Como lo que se lleva esta temporada para la precampaña electoral – así entre en coma el sector de la construcción o se hunda la bolsa – es tildar de alarmista, crispamañanas o pájaro de mal agüero a todo el que se atreva a predecir infortunios, voy a darme el gustazo de aconsejarle al señor Iceta que se sosiegue, que a lo mejor porque el Estado garantice la enseñanza del español en Cataluña no va a acabarse el mundo, ni a temblar los cimientos de Las Ramblas. El hombre está tan hecho a las inexorables inmersiones, que todo se le antoja ya un tsunami.
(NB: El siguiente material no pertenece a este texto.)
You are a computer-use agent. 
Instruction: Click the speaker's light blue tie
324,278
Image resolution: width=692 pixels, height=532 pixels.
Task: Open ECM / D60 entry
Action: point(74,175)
Lo que pasa es que en Cataluña, como en otras zonas bilingües de la nación, si se permite a los niños hablar en español en los recreos, van ellos, inocentes, y lo hablan; si se permite a los comerciantes rotular en español, resulta que unos cuantos lo prefieren; hay personas tan tontas que, si la opción existe, eligen la enseñanza en castellano. Quizás, absurdamente, prevén cambiar de puesto o de destino, y quieren que sus hijos tengan algún futuro. Y ocurre que también son ciudadanos. Y más concretamente, ciudadanos de España.
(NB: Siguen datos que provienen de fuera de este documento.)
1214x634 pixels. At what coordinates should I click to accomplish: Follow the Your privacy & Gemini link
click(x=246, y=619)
Un tsunami – ya saben – es como un latigazo. En la costa, al principio, el mar se retrotrae, para luego volver crecido y aumentado. Donde menos se nota es en el epicentro. Devolver su carácter de derecho a esa lengua que a todos garantiza justicia, libertad y entendimiento no tiene, de tsunami o maremoto, más que la relación efecto-causa. Después de muchos años de leyes arbitrarias, tan discriminatorias y ajenas a la vida que hasta se han sustentado en multas, delaciones y espionajes, quizás las cosas vuelvan a su sitio. Igual que hacen las aguas cuando acaba el tsunami.